I talked to an NP at my work who went to a local, public B&M school who told me he too had to find his own preceptors when he was in school. That made me feel a lot better, knowing that!

I totally understand everyone's gripes on this thread and yes, it's true that APRN programs need to step it up in general. But that is not going to stop me from doing what I want to do, which is to be an APRN.

Regarding "quality" of preceptors, I can't help but think of how I didn't have much choice for clinical instructors during my baccalaureate program. I had some amazing instructors and I had some really bad ones. I am not going to fool myself and think that my BSN program knew who would be amazing and who wouldn't be.

I know a main gripe is having to shell out a lot of money in tuition, so why isn't the AGNP program providing my own preceptors? I really don't know. It sounds like there are a lot of programs that are doing this and maybe we just really need to argue against it? Creating change can be very difficult but it isn't impossible (for the most part).

I am already intending to precept NP students when I am an NP myself. We as nurses need to hold each other up.

Regarding "quality" of preceptors, I can't help but think of how I didn't have much choice for clinical instructors during my baccalaureate program. I had some amazing instructors and I had some really bad ones. I am not going to fool myself and think that my BSN program knew who would be amazing and who wouldn't be.

I know a main gripe is having to shell out a lot of money in tuition, so why isn't the AGNP program providing my own preceptors? I really don't know. It sounds like there are a lot of programs that are doing this and maybe we just really need to argue against it? Creating change can be very difficult but it isn't impossible (for the most part).

I'm sorry to hear you had "really bad" clinical instructors in your basic nursing program. I know that they are out there, although I have been fortunate in my selection of schools to not have encountered any. However, even if an instructor in a B&M program seems "bad," at least that person is a known quantity to the school, is supervised by the school on an ongoing basis, and has met the school's established criteria and requirements for faculty.

People in nursing have been "argu(ing) against" the practice of schools leaving students to find their own clinical experiences, and that means nothing. The only things that will change this practice are for either a) the accrediting bodies to stop allowing it, or b) students to "vote with their feet" and stop enrolling in these programs (which isn't likely, since so many people want to be able to get a graduate degree from the privacy and comfort of their own homes, and seem more concerned with the convenience than the quality of the program ...)

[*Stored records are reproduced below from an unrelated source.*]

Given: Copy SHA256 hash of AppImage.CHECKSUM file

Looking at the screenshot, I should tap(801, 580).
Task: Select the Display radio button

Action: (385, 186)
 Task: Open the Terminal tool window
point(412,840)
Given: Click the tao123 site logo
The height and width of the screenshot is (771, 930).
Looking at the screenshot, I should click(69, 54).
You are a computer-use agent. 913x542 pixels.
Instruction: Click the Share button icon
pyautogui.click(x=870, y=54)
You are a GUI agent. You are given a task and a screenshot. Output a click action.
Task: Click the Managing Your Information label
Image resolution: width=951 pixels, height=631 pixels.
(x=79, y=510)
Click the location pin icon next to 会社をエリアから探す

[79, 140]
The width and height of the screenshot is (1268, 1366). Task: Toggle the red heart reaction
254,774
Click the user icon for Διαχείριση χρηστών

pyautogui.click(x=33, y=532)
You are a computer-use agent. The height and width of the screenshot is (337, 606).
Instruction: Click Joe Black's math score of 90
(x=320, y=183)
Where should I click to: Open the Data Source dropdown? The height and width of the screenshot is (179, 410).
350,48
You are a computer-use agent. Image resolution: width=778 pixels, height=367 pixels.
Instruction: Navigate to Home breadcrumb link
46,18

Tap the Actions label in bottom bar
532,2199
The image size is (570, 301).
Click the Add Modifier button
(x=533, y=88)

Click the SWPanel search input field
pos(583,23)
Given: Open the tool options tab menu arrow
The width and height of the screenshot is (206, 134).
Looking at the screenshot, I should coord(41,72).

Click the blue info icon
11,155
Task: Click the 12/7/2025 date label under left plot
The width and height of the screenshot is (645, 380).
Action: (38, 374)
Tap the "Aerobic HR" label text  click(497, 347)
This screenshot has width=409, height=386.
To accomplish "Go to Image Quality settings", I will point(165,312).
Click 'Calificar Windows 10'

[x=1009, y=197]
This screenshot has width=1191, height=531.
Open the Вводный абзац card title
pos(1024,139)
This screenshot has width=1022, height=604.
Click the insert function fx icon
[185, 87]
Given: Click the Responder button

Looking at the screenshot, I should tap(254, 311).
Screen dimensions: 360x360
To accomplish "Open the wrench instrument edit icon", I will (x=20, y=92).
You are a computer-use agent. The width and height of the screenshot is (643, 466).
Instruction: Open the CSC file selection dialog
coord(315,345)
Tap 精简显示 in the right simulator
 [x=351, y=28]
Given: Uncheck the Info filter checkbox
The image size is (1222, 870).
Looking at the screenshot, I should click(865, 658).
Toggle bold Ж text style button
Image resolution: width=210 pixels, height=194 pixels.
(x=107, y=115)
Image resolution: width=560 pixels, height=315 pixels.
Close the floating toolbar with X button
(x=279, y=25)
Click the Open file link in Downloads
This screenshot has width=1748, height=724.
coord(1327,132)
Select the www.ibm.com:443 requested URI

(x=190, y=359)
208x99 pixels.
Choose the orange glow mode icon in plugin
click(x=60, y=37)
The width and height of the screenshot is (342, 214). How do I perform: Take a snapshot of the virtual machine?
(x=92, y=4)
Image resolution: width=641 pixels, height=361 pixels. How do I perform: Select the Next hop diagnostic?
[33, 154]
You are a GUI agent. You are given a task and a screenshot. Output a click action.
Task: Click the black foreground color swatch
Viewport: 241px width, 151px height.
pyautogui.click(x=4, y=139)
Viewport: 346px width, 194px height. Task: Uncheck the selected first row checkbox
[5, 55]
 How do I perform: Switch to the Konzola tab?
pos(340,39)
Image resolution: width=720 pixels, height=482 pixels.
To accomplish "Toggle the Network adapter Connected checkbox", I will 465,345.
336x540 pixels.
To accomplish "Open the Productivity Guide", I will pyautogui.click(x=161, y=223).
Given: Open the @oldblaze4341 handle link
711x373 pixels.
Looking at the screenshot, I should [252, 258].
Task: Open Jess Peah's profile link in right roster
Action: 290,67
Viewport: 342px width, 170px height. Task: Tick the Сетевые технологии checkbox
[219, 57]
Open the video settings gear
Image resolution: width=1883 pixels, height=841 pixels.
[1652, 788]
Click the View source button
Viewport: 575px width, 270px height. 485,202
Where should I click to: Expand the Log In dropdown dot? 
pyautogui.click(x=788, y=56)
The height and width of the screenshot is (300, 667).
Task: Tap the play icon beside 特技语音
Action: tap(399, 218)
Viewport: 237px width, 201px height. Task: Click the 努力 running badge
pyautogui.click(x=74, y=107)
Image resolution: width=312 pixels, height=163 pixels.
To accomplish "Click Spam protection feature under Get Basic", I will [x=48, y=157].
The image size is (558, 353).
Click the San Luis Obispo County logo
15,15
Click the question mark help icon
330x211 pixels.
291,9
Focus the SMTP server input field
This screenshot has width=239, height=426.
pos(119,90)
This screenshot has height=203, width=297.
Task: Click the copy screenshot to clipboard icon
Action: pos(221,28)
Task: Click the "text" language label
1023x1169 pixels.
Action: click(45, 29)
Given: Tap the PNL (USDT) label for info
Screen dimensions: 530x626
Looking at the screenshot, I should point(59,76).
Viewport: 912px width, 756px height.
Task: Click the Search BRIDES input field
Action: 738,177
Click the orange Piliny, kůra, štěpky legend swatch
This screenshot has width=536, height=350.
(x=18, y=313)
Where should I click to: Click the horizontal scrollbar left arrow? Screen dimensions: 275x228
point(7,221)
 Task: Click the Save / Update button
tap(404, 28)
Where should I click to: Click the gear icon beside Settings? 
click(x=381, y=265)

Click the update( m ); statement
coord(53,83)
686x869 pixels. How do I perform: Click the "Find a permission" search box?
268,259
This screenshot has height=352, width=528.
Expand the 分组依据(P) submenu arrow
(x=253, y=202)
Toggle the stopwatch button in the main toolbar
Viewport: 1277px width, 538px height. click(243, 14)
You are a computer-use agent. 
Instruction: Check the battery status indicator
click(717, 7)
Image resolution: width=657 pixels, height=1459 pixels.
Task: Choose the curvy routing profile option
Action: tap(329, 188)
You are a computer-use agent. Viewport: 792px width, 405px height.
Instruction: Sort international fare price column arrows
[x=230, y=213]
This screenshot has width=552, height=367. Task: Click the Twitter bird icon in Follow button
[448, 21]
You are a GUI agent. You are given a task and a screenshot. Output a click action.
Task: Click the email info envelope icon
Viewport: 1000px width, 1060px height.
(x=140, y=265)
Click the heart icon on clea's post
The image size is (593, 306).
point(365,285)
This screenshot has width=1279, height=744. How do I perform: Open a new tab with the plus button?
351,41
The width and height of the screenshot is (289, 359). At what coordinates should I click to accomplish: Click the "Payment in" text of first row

Specializes in Adult Internal Medicine.
The only things that will change this practice are for either a) the accrediting bodies to stop allowing it, or b) students to "vote with their feet" and stop enrolling in these programs (which isn't likely, since so many people want to be able to get a graduate degree from the privacy and comfort of their own homes, and seem more concerned with the convenience than the quality of the program ...)

or c) preceptors refusing to take students without a relationship with the academic program.

or c) preceptors refusing to take students without a relationship with the academic program.

Actually, I doubt that the schools would care about that ...

Specializes in Cardiology nurse practitioner.
Actually, I doubt that the schools would care about that ...

You missed the point. The school doesn't care. They could care less about how you get your hours, and from whom. NP's, on the other hand, like myself, won't consider being a preceptor anymore because of this lack of give-a-S#it by the schools.

You missed the point. The school doesn't care. They could care less about how you get your hours, and from whom. NP's, on the other hand, like myself, won't consider being a preceptor anymore because of this lack of give-a-S#it by the schools.

Did you mean to respond to me, or to BostonFNP? The schools don't care was my point, in response to Boston commenting that NPs refusing to precept students from those schools (that leave students to find their own preceptors) might push them to change their ways.